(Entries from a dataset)

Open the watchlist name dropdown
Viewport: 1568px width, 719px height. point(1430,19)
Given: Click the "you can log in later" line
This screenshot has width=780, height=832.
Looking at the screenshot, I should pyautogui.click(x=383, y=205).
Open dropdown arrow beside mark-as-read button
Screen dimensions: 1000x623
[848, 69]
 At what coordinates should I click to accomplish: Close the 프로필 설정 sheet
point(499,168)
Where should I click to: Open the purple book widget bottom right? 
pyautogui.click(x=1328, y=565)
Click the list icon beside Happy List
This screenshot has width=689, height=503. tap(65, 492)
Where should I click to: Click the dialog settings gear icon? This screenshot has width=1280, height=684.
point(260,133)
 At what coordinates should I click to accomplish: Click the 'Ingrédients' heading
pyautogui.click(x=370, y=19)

> Exercise task: Rewrite all the rows above as a numbered list, skipping any blank lines.

> Full answer:
1. Open the watchlist name dropdown
2. Viewport: 1568px width, 719px height. point(1430,19)
3. Given: Click the "you can log in later" line
4. This screenshot has width=780, height=832.
5. Looking at the screenshot, I should pyautogui.click(x=383, y=205).
6. Open dropdown arrow beside mark-as-read button
7. Screen dimensions: 1000x623
8. [848, 69]
9.  At what coordinates should I click to accomplish: Close the 프로필 설정 sheet
10. point(499,168)
11. Where should I click to: Open the purple book widget bottom right? 
12. pyautogui.click(x=1328, y=565)
13. Click the list icon beside Happy List
14. This screenshot has width=689, height=503. tap(65, 492)
15. Where should I click to: Click the dialog settings gear icon? This screenshot has width=1280, height=684.
16. point(260,133)
17.  At what coordinates should I click to accomplish: Click the 'Ingrédients' heading
18. pyautogui.click(x=370, y=19)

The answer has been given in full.